I'm a sock knitter and am a bit obsessed with fingering weight shawls. These two things combined mean I have an EPIC fingering weight (sometimes called sock yarn) scrap stash. I keep it in this chunky tote bag, and honestly, it's overflowing. I have two scrappy blanket projects going, both a knit and a crochet one, but this still is not enough to eat up all these scraps.
When working with my Schacht Cricket Loom in the past, I have found that weaving always eats up yarn way faster than my knitter brain expects it to. This made me think, why not try a woven scrappy project? I'll provide you with tips and ideas for making your own Sock Scrap Scarf!
- Schacht 15" Cricket Loom (This could be woven on any rigid heddle, table, or floor loom but this is the loom I used!)
- 12 dent heddle
- Various lengths of fingering weight yarn (Finished scarf weighs around 180 grams)
- Schacht Fringe Twister
My first step was to sort out the scraps I wanted to use in the project. I sorted them before starting so that my project would have a cohesive color scheme without me having to make many decisions while weaving. I suggest you lay out all the scraps/minis you will be using on a nice clean flat surface so you have enough room to sort. Once they're all on the table, try to put similar colors near each other. I attempted to do this somewhat in order of the color wheel because sticking with warm/cool colors can be an easy way to create cohesion when you're working with a lot of different colors.
Now that everything is all organized it's easier to see how much of each color there is. I had just finished a very purple/pink centric scrappy shawl project so I decided purples and pinks were off the table for this scarf. I also really liked the little grey/blue/green zone in the top right corner, so I separated those out.

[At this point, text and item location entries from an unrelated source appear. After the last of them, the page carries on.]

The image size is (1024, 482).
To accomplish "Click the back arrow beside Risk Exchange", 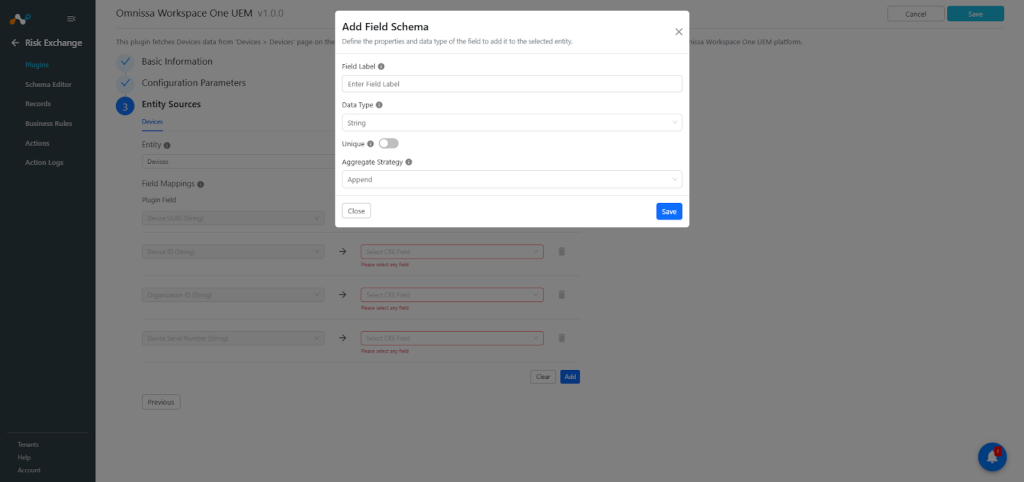I will pos(15,43).
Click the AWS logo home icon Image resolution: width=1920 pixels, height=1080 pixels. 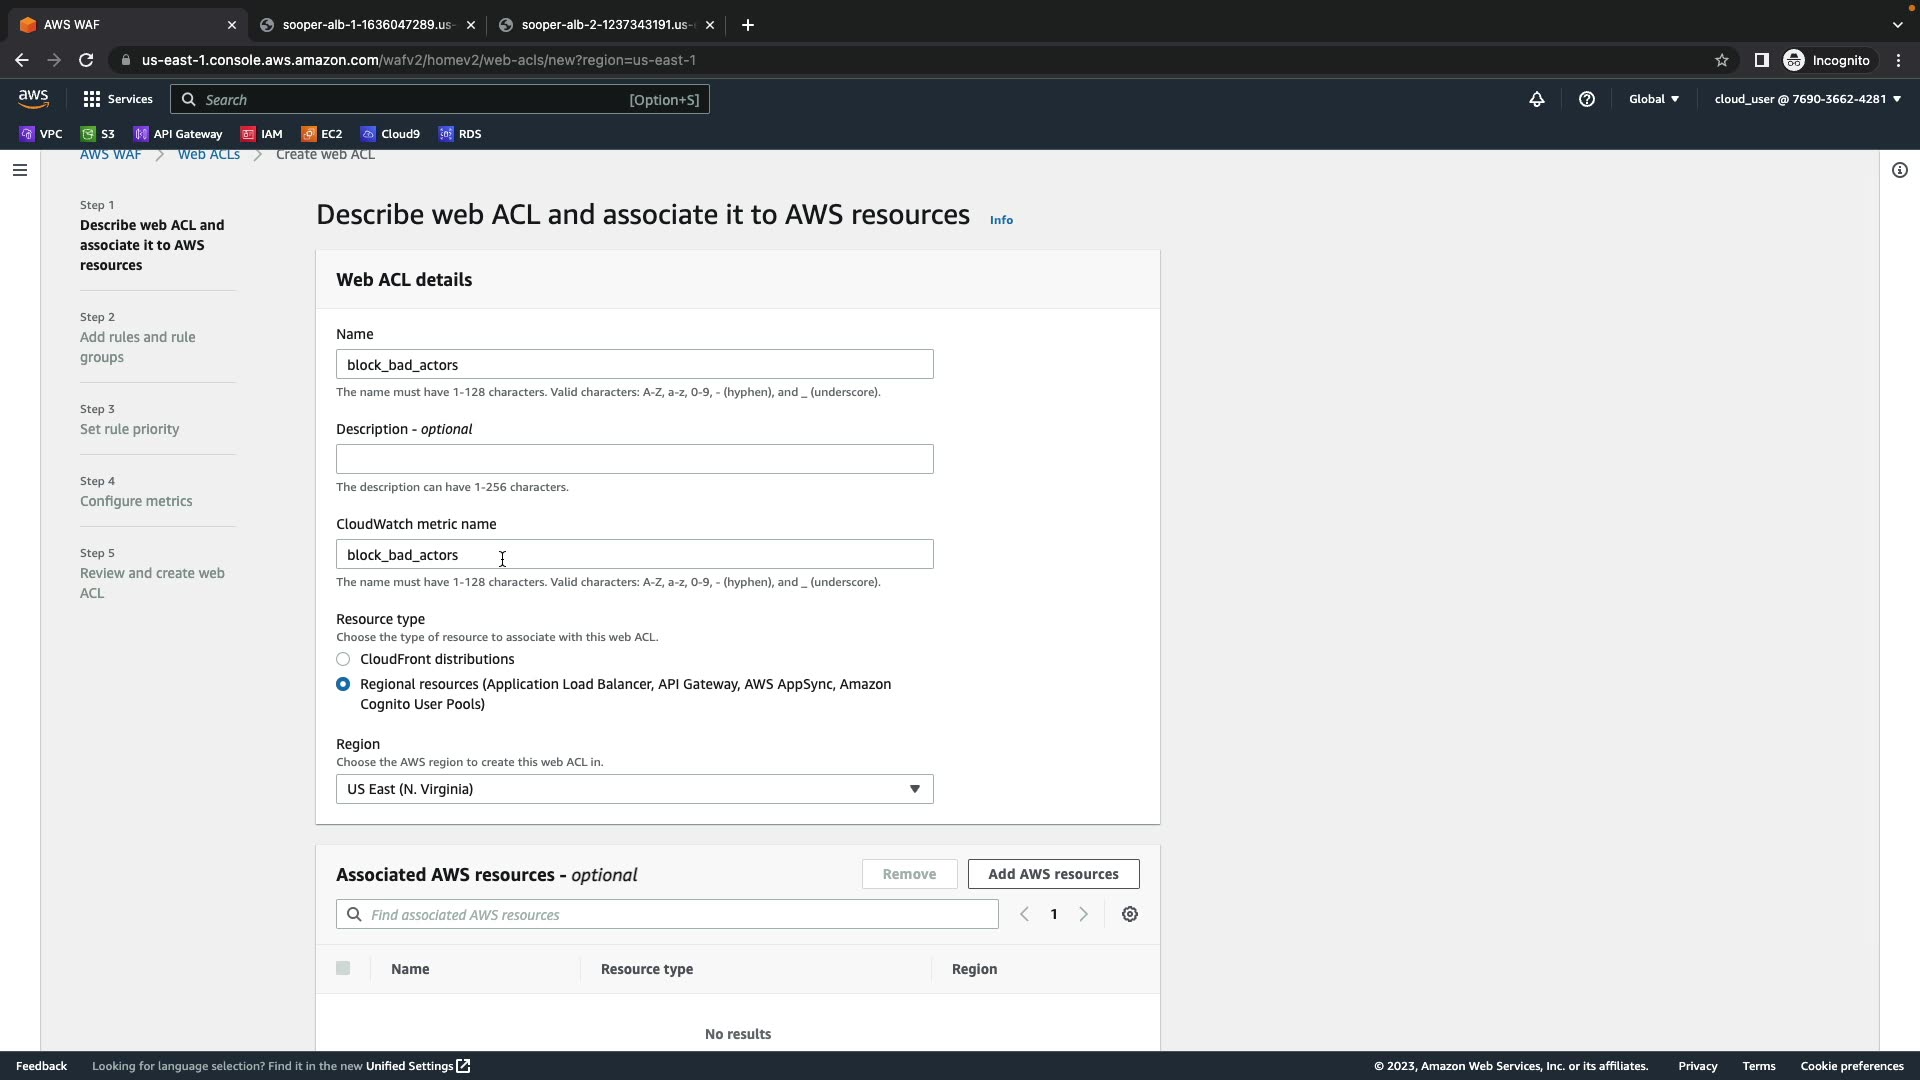(x=33, y=98)
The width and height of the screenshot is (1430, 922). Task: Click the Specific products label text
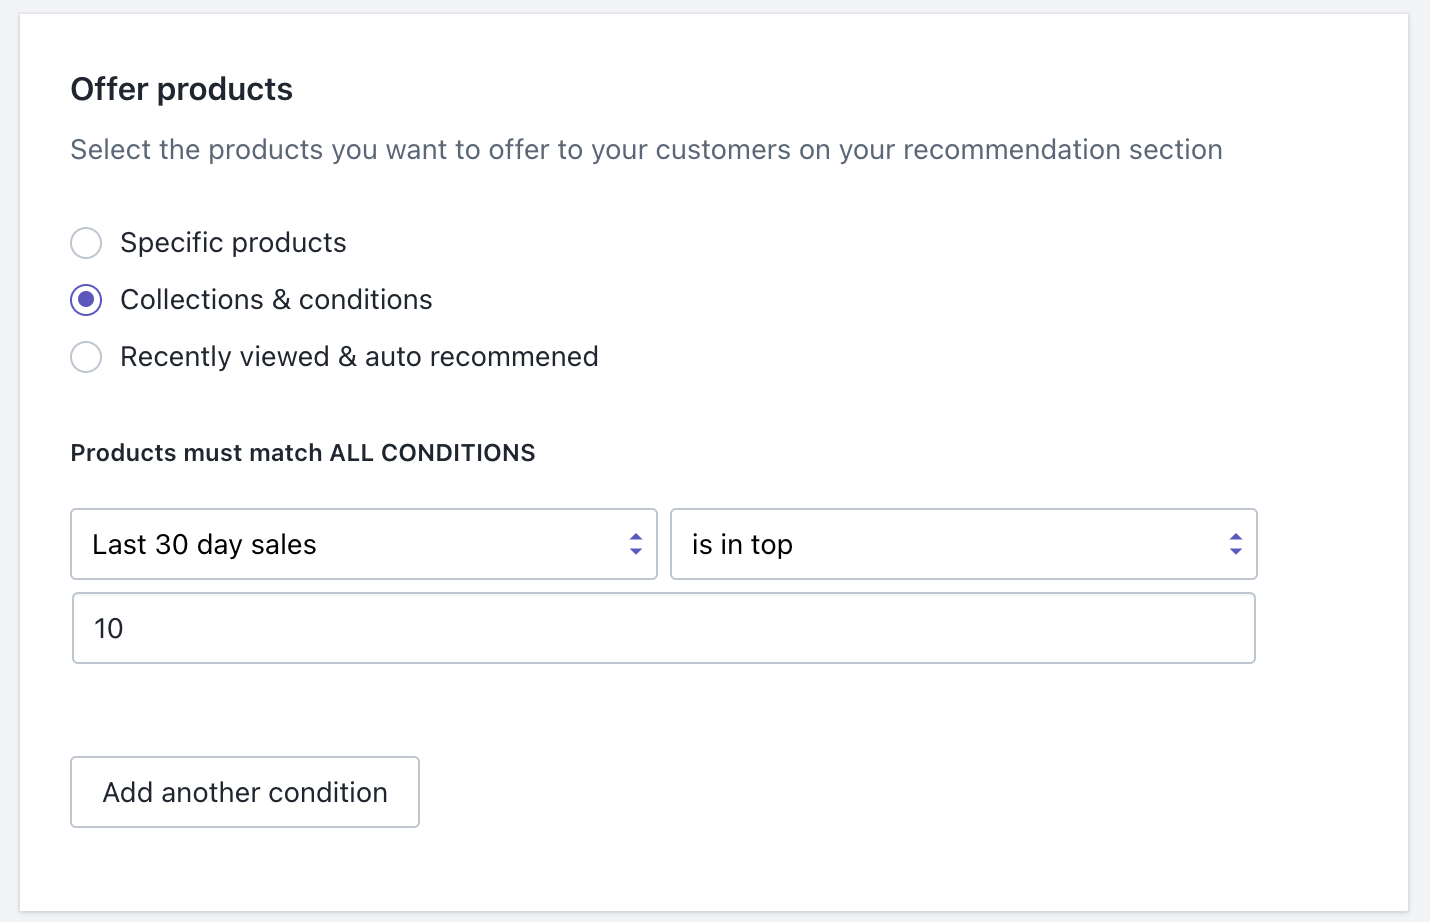(233, 243)
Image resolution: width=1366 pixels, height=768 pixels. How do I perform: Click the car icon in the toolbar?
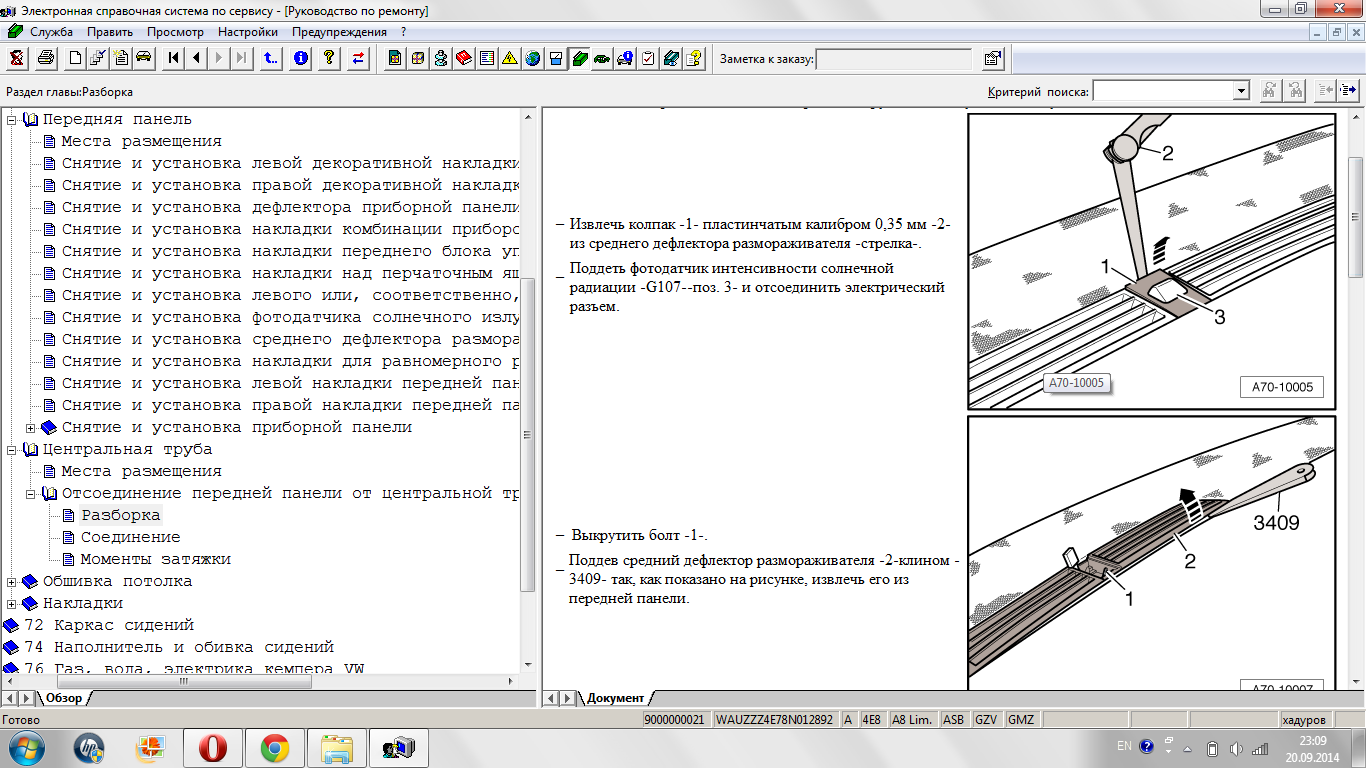point(143,58)
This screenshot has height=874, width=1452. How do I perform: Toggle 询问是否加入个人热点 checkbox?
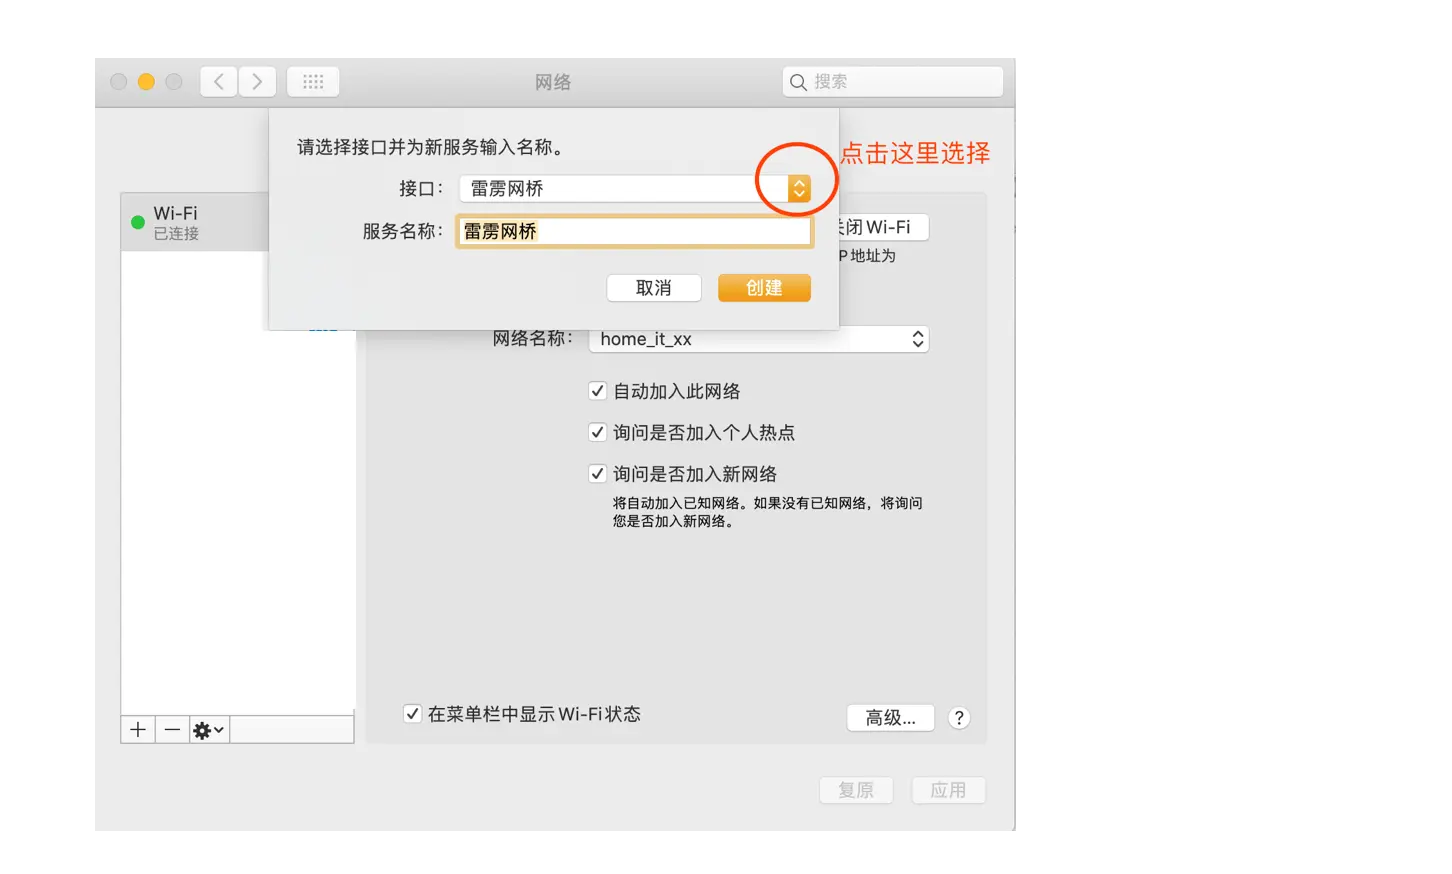click(597, 432)
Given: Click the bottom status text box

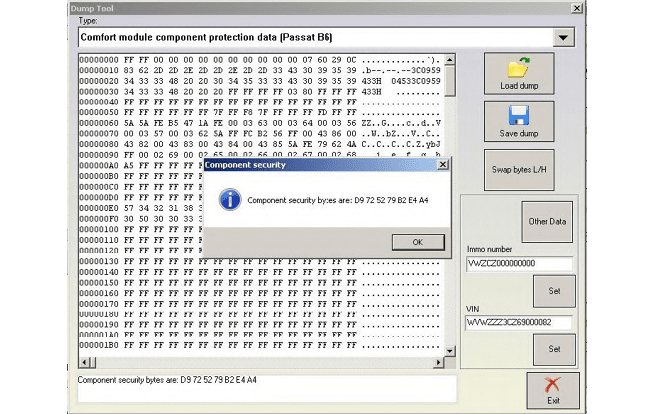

I thought that the blues, greys, and greens needed a little pop. Plus, I had a couple mini skeins that were blue/yellow so I added in some of the more yellowy scraps/minis. Voila, a color scheme is born! Keep in mind I didn't do any yardage math because this was meant to be a fun improvised project. I had no intentions of making a repeating stripe pattern or using the same amount of each color. I guesstimated that this would be more than enough yarn (it was) and figured if I ran out I would add in some of the other colors I excluded before. All in all this is well over 300 grams of yarn and was more than plenty to work with.
Some of the scrap yarn was single ply, or really lofty easily breakable woolen spun yarn. I put these to the side because I prefer to use plied more durable yarn in my warp for rigid heddle projects. The more fragile yarns are great for the weft.
I used the direct warping method and had my peg about 90" away from my back apron rod. You could make your own Sock Scrap Scarf with whatever length warp you desire! My project has 152 warp ends and I'm using a 12 dent heddle. I wanted it to be fairly wide but not take up the entire weaving width of my 15" Cricket Loom. Also I knew I wanted the number of warp ends to be divisible by 8 so I could easily bundle ends into groups of 2 to make twisted fringe at the end.
Each color only has 4 total warp ends, which means it went around the warping peg twice before it was tied off on the apron rod to start a new color. All of the yarns in the warp are different, but if I had less colors available to me I would have been fine with repeating colors. The only method to my madness when choosing warp colors was that I didn't want to have big chunks of similar colors next to each other. If I used a bright solid blue, I waited a few inches before using another bright solid blue.
For the weft I had even more colors to work with because I was going to add in the more fragile yarns I had excluded from the warp. I did 12 picks of each color before switching to the next color. I thought about doing 4 picks of the weft to make the scarf have a pixelated effect to match the warp, but honestly, was too lazy to change colors that frequently. I think the wider stripes look nice and modern as well. The same rule from the warp of trying to purposely break up colors that were similar to each other was followed for the weft.
I completed a hemstitch to finish the ends of the scarf. While I was finishing the scarf I went ahead and recorded a YouTube video demonstrating how to work the Hemstitch.
I trimmed the fringes so they were 9" each and then twisted 2 bundles of 4 ends together to create my twisted fringe. I enjoy the barber pole effect the more contrasting pairs of colors are having with each other.